Lincoln Park Zoo creates place for macaques to monkey around
BY BRIAN SLODYSKO Staff Reporter September 4, 2014 3:46PM
Updated: September 4, 2014 6:25PM
In the center of the Lincoln Park Zoo’s soon-to-open macaque monkey exhibit, a steady stream of sparks cascaded down the trunks of two trees Thursday.
High above the exhibit floor, welders — not monkeys — nestled in the branches, fusing limbs to the metal and synthetic tree trunks.
That should soon change, though. The zoo hopes four female and five male Japanese macaque monkeys will move into the yet-to-be-finished Regenstein Macaque Forest sometime this fall. They will be the first monkeys of their type at the zoo since 1989.
The exhibit is just one part of a $15.5-million facelift of the 2.2-acre central commons area just beyond the zoo’s front gates. On Thursday, the zoo lifted the curtain, giving the press a tour of the grounds, which will also feature a new dining area, new restrooms and a much-hyped Lionel train ride.
The train is scheduled to open Oct. 2, but the zoo stopped short of giving an opening date for the monkey exhibit.

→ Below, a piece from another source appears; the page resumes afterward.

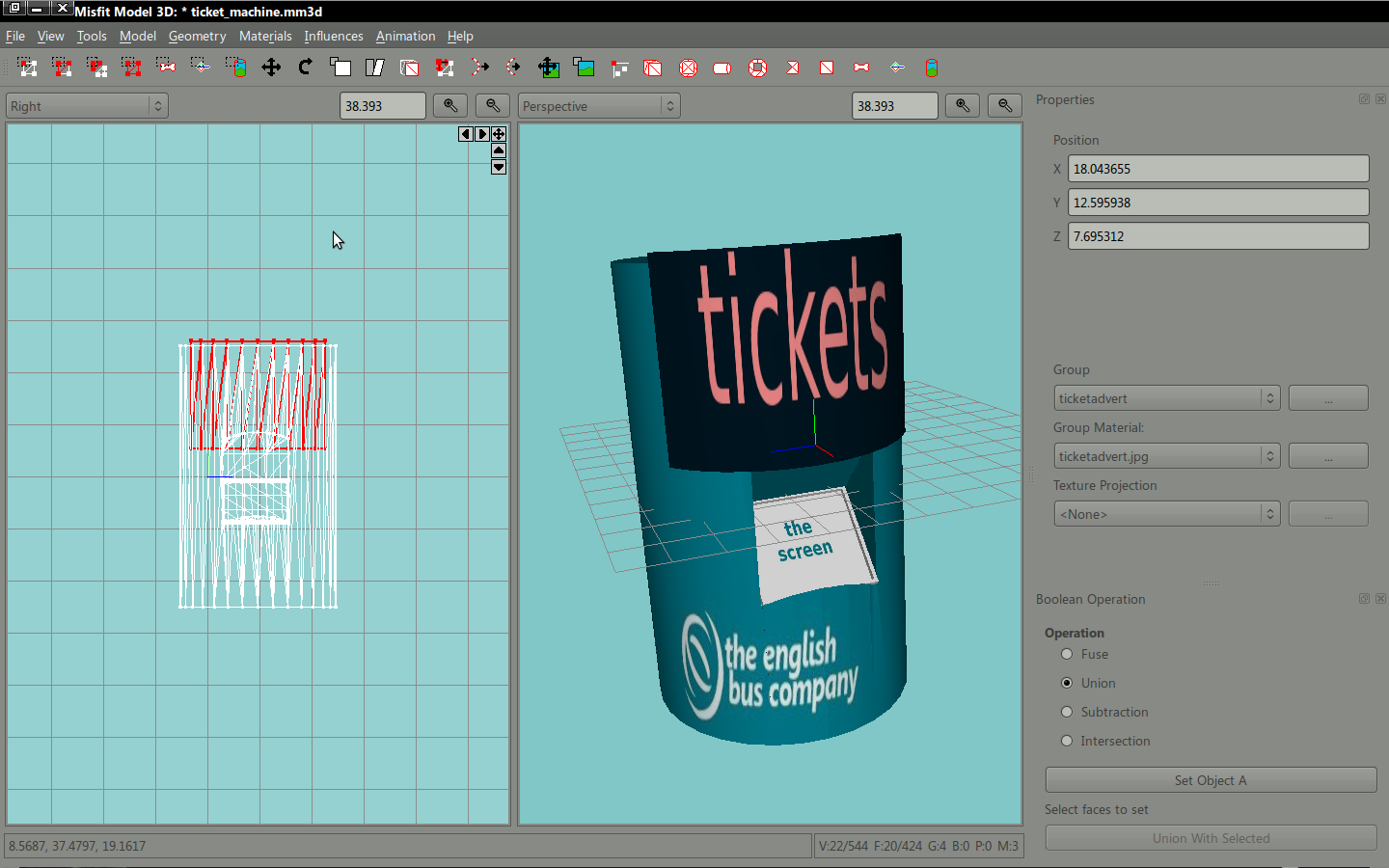Select the Scale tool
The height and width of the screenshot is (868, 1389).
(340, 68)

That’s because the Japanese macaques, often called “snow monkeys,” must be transported to the U.S. and undergo mandatory disease quarantine. Then there may be some growing pains as the monkeys acclimate to their new habitat.
If all goes well, the zoo will host a grand opening next spring, though the monkeys will be viewable before then.
The exhibit features a number of amenities that will be at the macaques’ disposal, including a 850-gallon hot tub and touch-screen computers for playing primitive games.
“They are going to be having fun, I think, in the same way kids use video games,” said Steve Ross, a zoo scientist who studies primate behavior and cognition. “The monkeys can come out of their group … when they choose, and participate in a variety of touch screen activities so we can learn about how monkeys think and see the world and interact with each other.”
This winter, electrically heated rocks will offer a respite from the cold. In the summer, fans will be activated to cool the monkeys off.
“Barring another polar vortex, they should be visible 365 days (a year),” said Maureen Leahy, the zoo’s curator of primates.
In a staff-only area, there are a series of interconnected caged rooms. But one feature zoo scientists boasted about was a subterranean portal that allows them to access a monkey through a rock outcropping in the exhibit.
The portal, dubbed the “Hobbit Hole,” is hidden from the public and will allow caregivers to check in on the monkeys, should they become sick or injured, without removing them from their social groups, Leahy said.
The exhibit has room for 20 monkeys, so there’s room to expand.
“It would certainly be our goal to have a breeding community,” said zoo spokeswoman Sharon Dewar.